By Toni Partington
In my last column I wrote about the integration of
roles. The concepts of integrating your role as a poet with other life roles. I
suggested that compartmentalizing your life may keep you from tapping into the
poetry juice that’s all around you. The key to integration is to see ourselves
as a mix of roles, characteristics, and talents and to allow these to live
together instead of segmenting them to proper place and time.
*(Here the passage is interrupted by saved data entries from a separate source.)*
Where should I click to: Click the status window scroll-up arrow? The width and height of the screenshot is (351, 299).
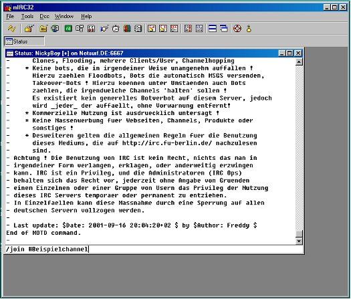tap(299, 62)
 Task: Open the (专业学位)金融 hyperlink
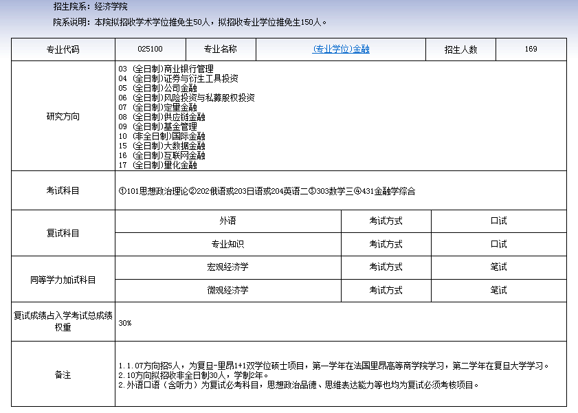point(342,49)
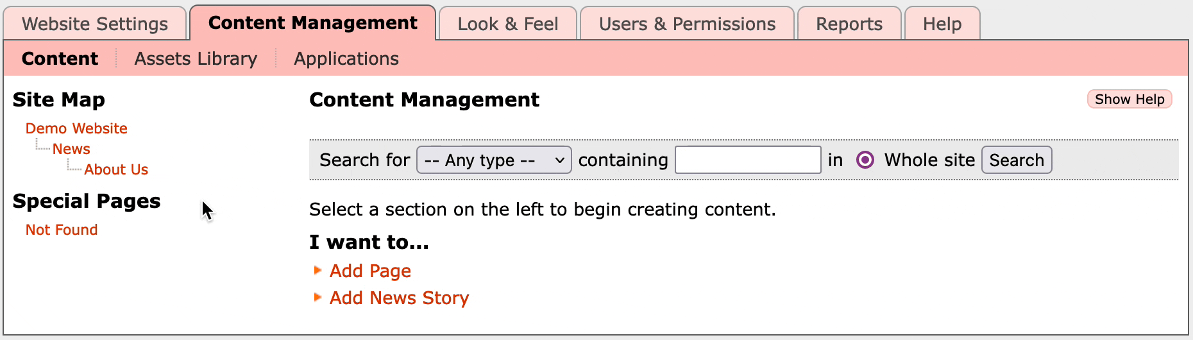Click the Add Page link
The image size is (1193, 340).
(370, 271)
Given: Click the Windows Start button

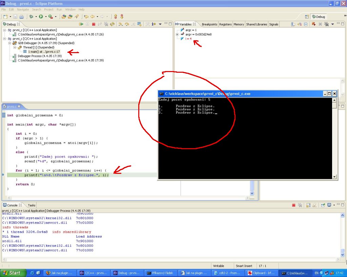Looking at the screenshot, I should [12, 273].
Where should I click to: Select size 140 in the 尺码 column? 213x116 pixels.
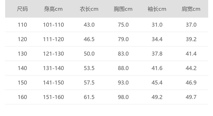[x=22, y=68]
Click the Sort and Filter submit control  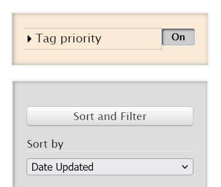110,116
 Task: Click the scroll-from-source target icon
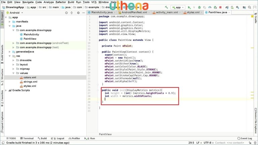coord(66,12)
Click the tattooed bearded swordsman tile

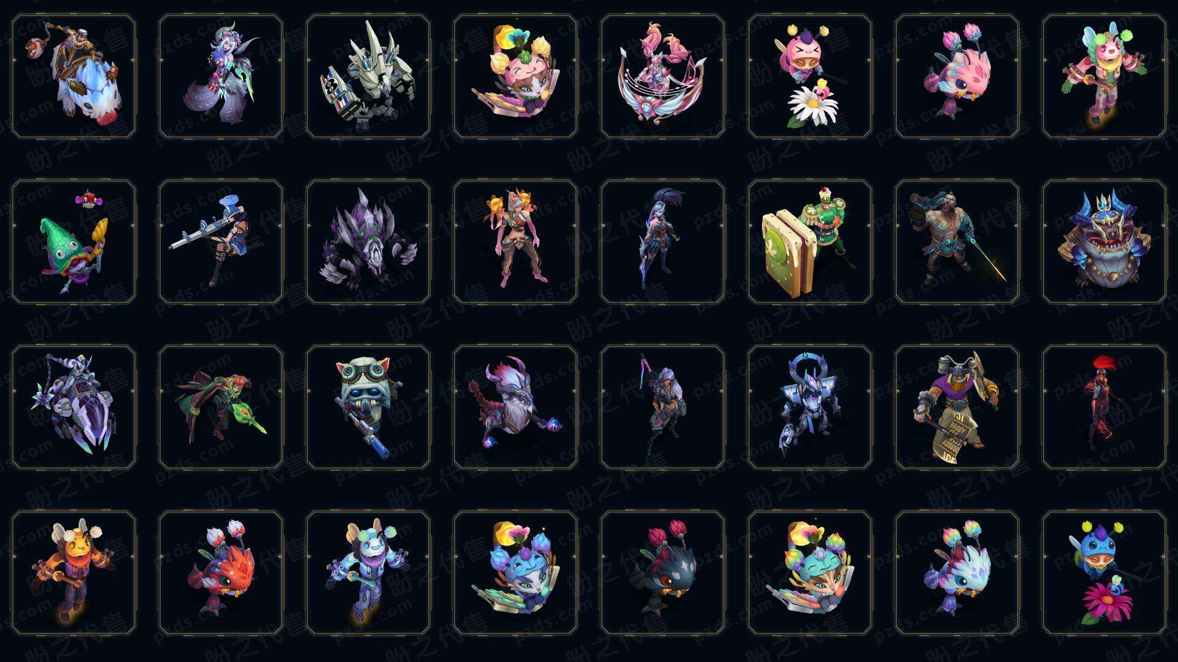point(957,242)
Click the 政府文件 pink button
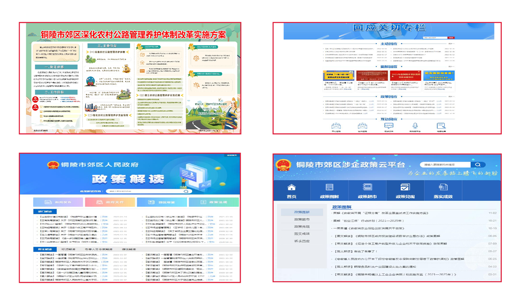Screen dimensions: 523x294 pyautogui.click(x=110, y=202)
When I speak about blending the elements of my
life I’m literally considering how the various aspects of life, relationships,
work, play, and interests inform my writing. The application of blending in the
craft of writing starts by manifesting experiences into words, phrases, lines,
and ultimately, whole poems.
A sure way to see this materialize is to do a free
writing exercise. Start with blank paper. Describe what you were thinking or
doing today, before you started to write. Then, work backwards, what happened
before that, where were you, who was there, what did you say? Continue on, be
specific and detailed.
What were your surroundings, how did they look,
smell, feel? What about right before that? Write until you feel a natural
stopping place. Read it once to yourself and a second time out loud. Now, go
back and circle words, lines, phrases, or make notes in the margins. You’ve
written about what you know and now have words that can be shaped into
something else.
I have several themes in this free writing that
can lead to at least one poem. I can expand, embellish, remove, twist, or keep
it straightforward. I can play with tenses, create sensory cues, make it about
nature, love, or family. I can break a sentence into parts – shape lines, omit
extras. This short piece draws from the images of a single morning.
Imagine yourself blending the elements of everyday life. Don’t be shy about exploring where these elements may take you.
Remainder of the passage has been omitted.